Welcome to cloudknot

“Knot” is a collective noun for a group of snakes. Cloudknot is a python library designed to run your existing python code on AWS Batch.

Usage

import cloudknot as ck

def random_mv_prod(b):
   """Here is a function I want to run on AWS Batch"""
   # Always import dependencies within the function
   import numpy as np

   x = np.random.normal(0, b, 1024)
   A = np.random.normal(0, b, (1024, 1024))

   return np.dot(A, x)

# Create a `Knot`, the primary object in cloudknot (read the docs)
knot = ck.Knot(name='random-mv-prod', func=random_mv_prod)

# Submit the jobs
import numpy as np
result_futures = knot.map(np.linspace(0.1, 100, 20))

Motivation

In the quest to minimize time-to-first-result, many computational scientists are turning to cloud-based distributed computing with commercial vendors like Amazon to run their computational workloads.
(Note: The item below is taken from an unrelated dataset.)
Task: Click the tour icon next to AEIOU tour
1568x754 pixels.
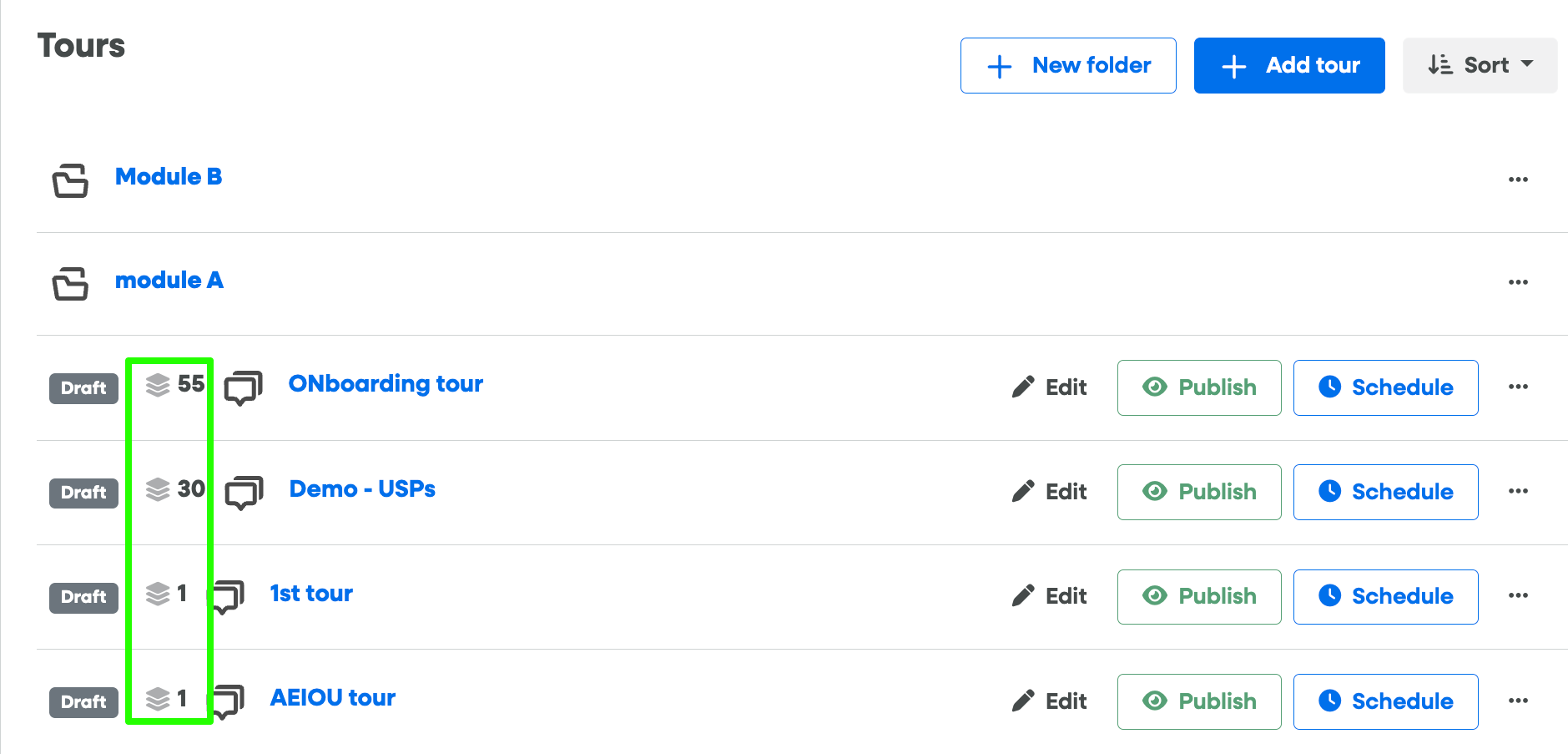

Yet cloud computing remains inaccessible to many researchers. A number of python scientific libraries have sought to close this gap by allowing users to interact seamlessly with AWS resources from within their python environment. For example, see cottoncandy for interacting with numpy array data on Amazon S3. Or see pywren, which enables users to run their existing python code on AWS Lambda, providing convenient distributed execution for jobs that fall within the AWS Lambda limits (maximum 300 seconds of execution time, 1.5 GB of RAM, 512 MB of local storage, and no root access). For jobs that require more, we introduce cloudknot to execute existing python code on AWS Batch.

Cloudknot takes as input a python function, Dockerizes it for use in an Amazon ECS instance, and creates all the necessary AWS Batch constituent resources to submit jobs. You can then use cloudknot to submit and view jobs for a range of inputs.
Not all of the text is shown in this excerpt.